Suara.com - Prajurit TNI tidak boleh bermain-main di area politik praktis. TNI harus menjadi pengawal jalannya demokrasi di Indonesia.
Demikian disampaikan oleh Asrenum Panglima TNI Mayjen TNI Muktiyanto dalam pernyataan pers yang diterima suara.com, Rabu (18/6/2014).
Asrenum Panglima TNI menegaskan bahwa pemilihan presiden tinggal sebentar lagi. Di tengah konstelasi politik yang semakin meningkat, TNI tidak boleh terpengaruh bujukan atau rayuan atas dasar loyalitas dan kesetiaan masa lalu, iming-iming uang.
Dalam kondisi situasi politik yang diwarnai saling curiga, saling menarik perhatian, dan intrik politik, prajurit TNI harus tetap netral.
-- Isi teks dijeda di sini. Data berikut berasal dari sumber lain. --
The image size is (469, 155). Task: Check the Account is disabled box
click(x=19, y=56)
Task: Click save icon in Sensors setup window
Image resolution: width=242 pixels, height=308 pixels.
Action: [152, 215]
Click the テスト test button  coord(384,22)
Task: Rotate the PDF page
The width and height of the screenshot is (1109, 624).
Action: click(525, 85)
Prajurit, katanya, harus tetap bertugas secara profesional dan tidak terpancing oleh isu-isu yang sedang berkembang.
Kendati demikian, kata Muktiyanto, bukan berarti prajurit TNI apatis atau tidak mau tahu terhadap perkembangan situasi politik yang terjadi.
“Cermati, ikuti tren perkembangan yang terjadi, agar kita mampu menyikapi dan tidak terdadak terhadap apapun situasi yang akan terjadi,” kata Asrenum Panglima TNI.
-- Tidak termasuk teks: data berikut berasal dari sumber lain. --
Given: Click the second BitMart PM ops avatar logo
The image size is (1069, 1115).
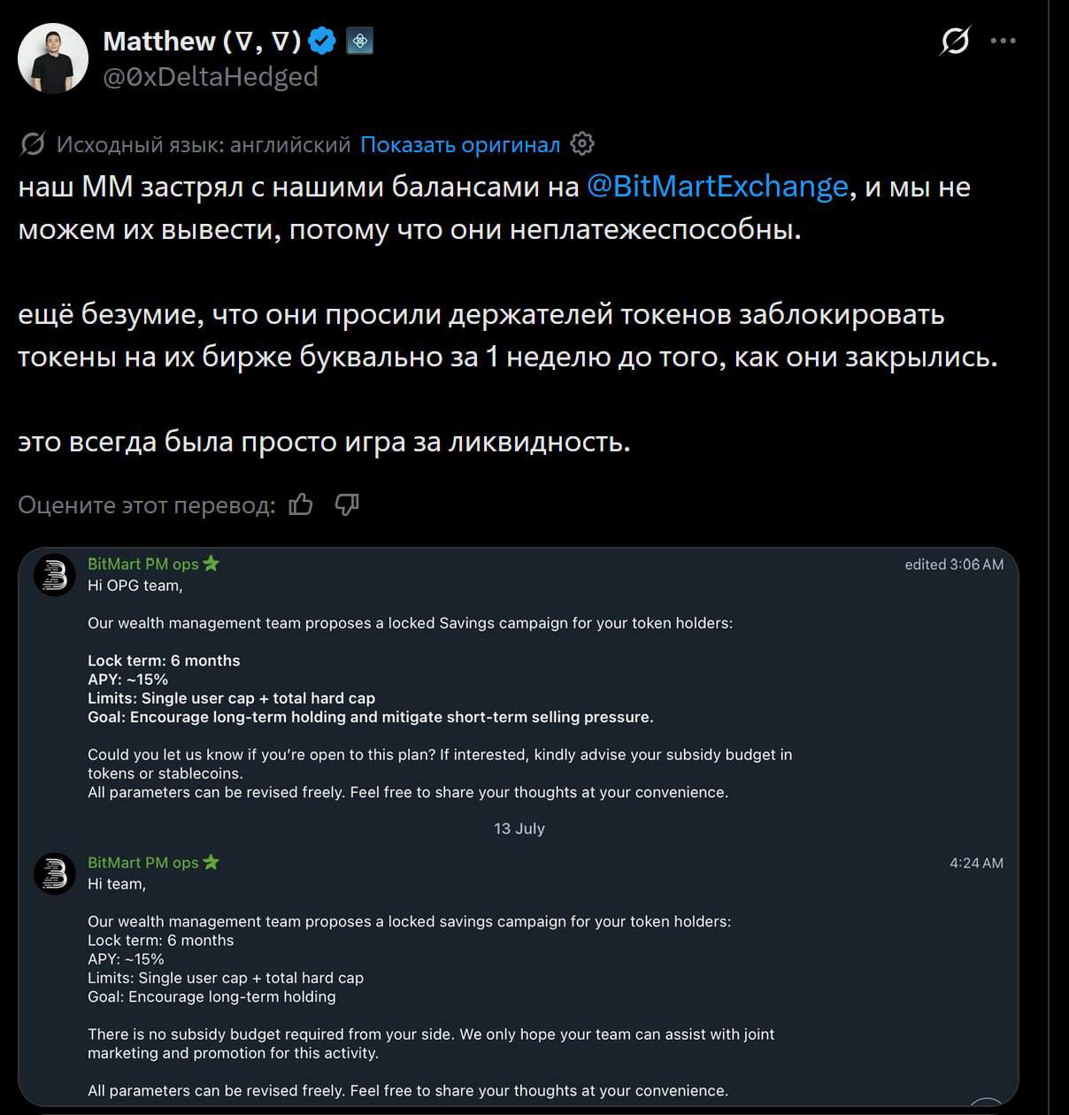Looking at the screenshot, I should 55,873.
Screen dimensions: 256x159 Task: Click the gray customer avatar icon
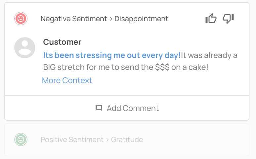[24, 48]
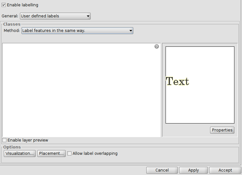Screen dimensions: 242x175
Task: Click the Options group heading
Action: 12,147
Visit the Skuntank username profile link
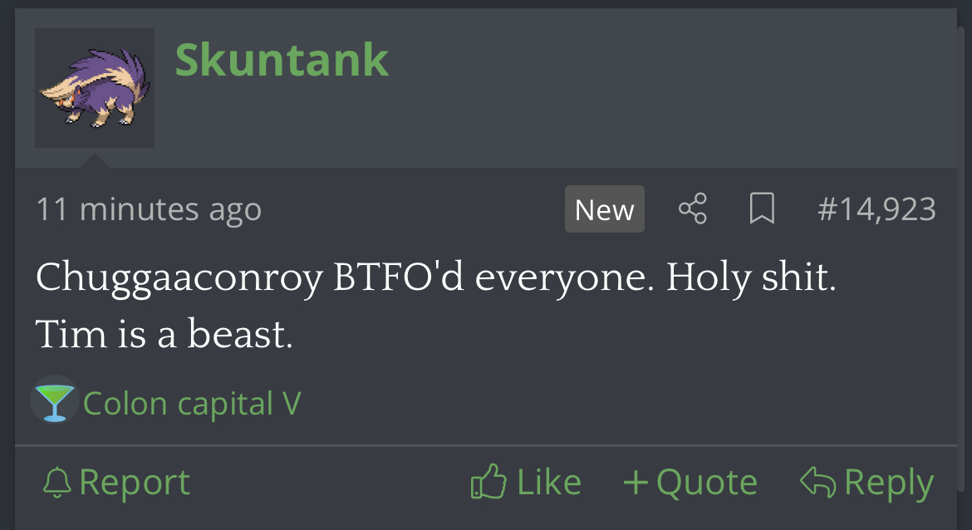 tap(282, 60)
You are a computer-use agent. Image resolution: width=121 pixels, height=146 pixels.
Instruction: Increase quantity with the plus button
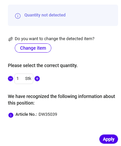tap(37, 79)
Isu tentang netralitas TNI menjelang Pemilu Presiden menghangat karena sempat ada indikasi keterlibatan oknum TNI menggalang dukungan untuk capres tertentu.
Pemilu Presiden yang akan diselenggarakan 9 Juli 2014 diikuti oleh pasangan nomor urut satu, Prabowo Subianto - Hatta Rajasa, dan pasangan nomor urut dua, Joko Widodo dan Jusuf Kalla.